■ Activity ■
Write out an exact copy of the line with "Pan American SAMBO" and of each line after it, through the end of the records below.

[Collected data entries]

=== Begin Enclosure ===

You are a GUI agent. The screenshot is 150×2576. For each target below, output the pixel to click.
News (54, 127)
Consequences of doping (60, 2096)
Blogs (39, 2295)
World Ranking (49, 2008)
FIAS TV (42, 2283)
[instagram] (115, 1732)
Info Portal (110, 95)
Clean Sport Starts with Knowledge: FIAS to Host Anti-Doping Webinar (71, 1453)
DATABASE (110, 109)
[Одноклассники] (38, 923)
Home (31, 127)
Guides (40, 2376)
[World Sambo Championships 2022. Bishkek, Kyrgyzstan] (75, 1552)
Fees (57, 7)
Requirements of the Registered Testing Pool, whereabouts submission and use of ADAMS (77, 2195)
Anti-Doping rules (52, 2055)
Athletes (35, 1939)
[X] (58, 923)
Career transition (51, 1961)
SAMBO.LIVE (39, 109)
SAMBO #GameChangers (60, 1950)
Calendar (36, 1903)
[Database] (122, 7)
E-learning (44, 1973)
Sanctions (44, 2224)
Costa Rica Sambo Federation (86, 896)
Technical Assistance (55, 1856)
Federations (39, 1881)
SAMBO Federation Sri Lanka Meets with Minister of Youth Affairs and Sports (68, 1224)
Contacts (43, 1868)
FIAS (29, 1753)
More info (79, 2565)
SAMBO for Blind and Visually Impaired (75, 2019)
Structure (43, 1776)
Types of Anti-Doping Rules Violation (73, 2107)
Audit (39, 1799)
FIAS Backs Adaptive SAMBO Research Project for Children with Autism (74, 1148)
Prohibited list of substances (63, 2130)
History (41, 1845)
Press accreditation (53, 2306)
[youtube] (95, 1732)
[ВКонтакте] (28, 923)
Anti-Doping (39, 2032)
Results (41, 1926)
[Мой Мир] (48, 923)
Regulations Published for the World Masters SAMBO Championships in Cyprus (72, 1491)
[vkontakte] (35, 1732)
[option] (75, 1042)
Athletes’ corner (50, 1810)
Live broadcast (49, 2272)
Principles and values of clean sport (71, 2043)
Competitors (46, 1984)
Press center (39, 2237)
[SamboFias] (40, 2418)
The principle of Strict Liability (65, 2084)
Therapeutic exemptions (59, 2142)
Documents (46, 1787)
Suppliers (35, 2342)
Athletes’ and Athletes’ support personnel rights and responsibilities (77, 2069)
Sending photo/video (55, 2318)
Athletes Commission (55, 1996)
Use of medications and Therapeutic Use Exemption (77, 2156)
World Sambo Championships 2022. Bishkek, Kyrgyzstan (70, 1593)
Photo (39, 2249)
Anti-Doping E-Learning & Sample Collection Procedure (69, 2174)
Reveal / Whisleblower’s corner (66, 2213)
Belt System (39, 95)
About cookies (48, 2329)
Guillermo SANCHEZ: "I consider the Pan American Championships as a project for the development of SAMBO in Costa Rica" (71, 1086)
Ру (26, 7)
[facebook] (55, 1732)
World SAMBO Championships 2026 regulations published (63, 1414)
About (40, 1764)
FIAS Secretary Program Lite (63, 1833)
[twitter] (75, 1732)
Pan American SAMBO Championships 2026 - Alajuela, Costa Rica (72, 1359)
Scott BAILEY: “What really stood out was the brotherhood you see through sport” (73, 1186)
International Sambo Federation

=== End Enclosure ===

■ Exercise solution ■
Pan American SAMBO Championships 2026 - Alajuela, Costa Rica (72, 1359)
Scott BAILEY: “What really stood out was the brotherhood you see through sport” (73, 1186)
International Sambo Federation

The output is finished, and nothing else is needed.